Work request -> Your answer is to be the exact text of the lines from the one containing "Where should I" through the final line of the entries, restated in full, with pictures omitted.

Information ->

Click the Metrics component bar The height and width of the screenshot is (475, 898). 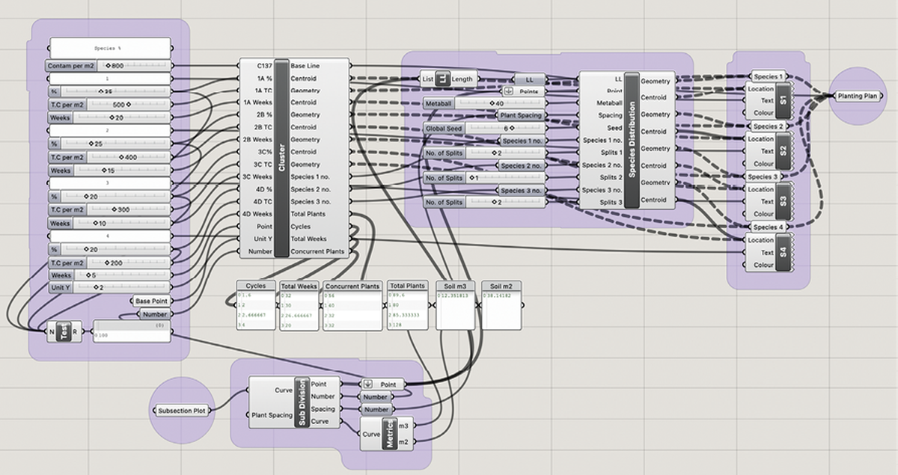tap(390, 433)
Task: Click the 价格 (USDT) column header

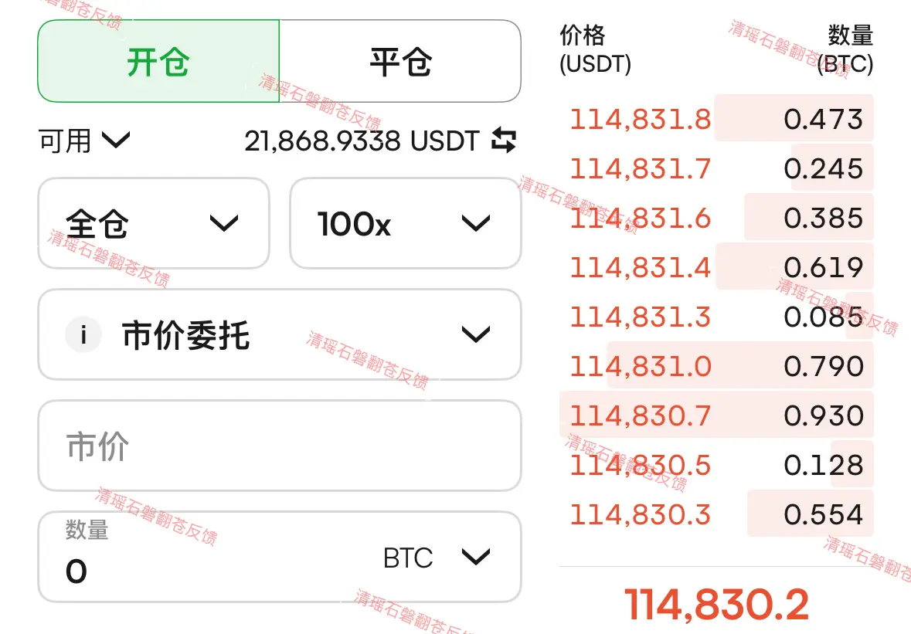Action: tap(595, 49)
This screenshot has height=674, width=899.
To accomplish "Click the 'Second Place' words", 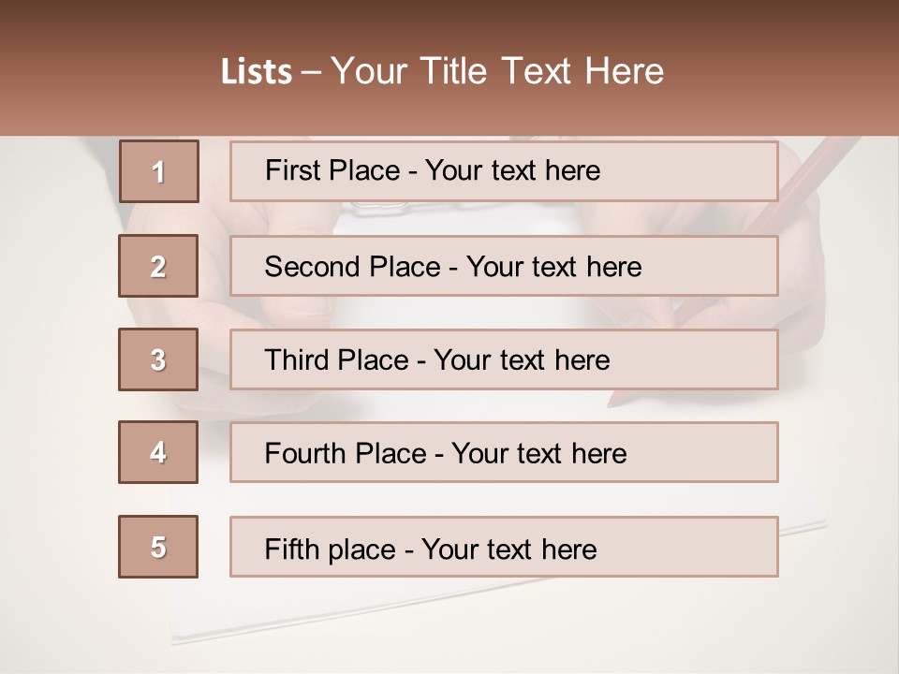I will 352,267.
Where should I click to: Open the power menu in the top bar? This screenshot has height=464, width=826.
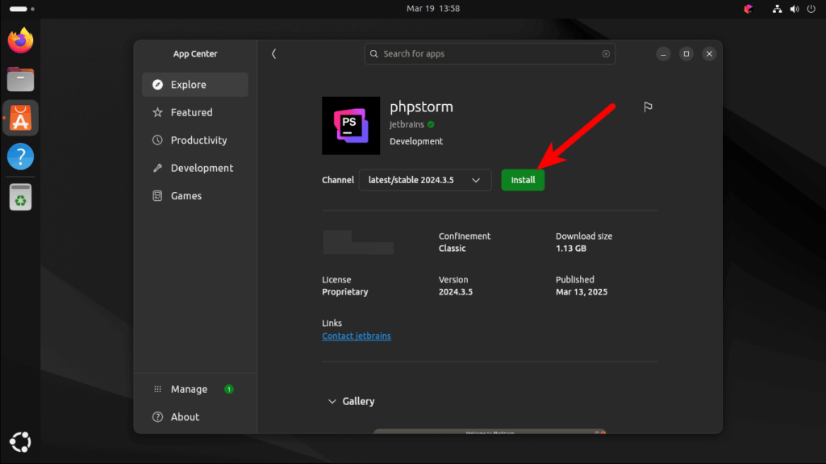point(811,9)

Output for this task ->
Where should I click to: Open the power menu in the top bar? This screenshot has height=464, width=826.
point(811,9)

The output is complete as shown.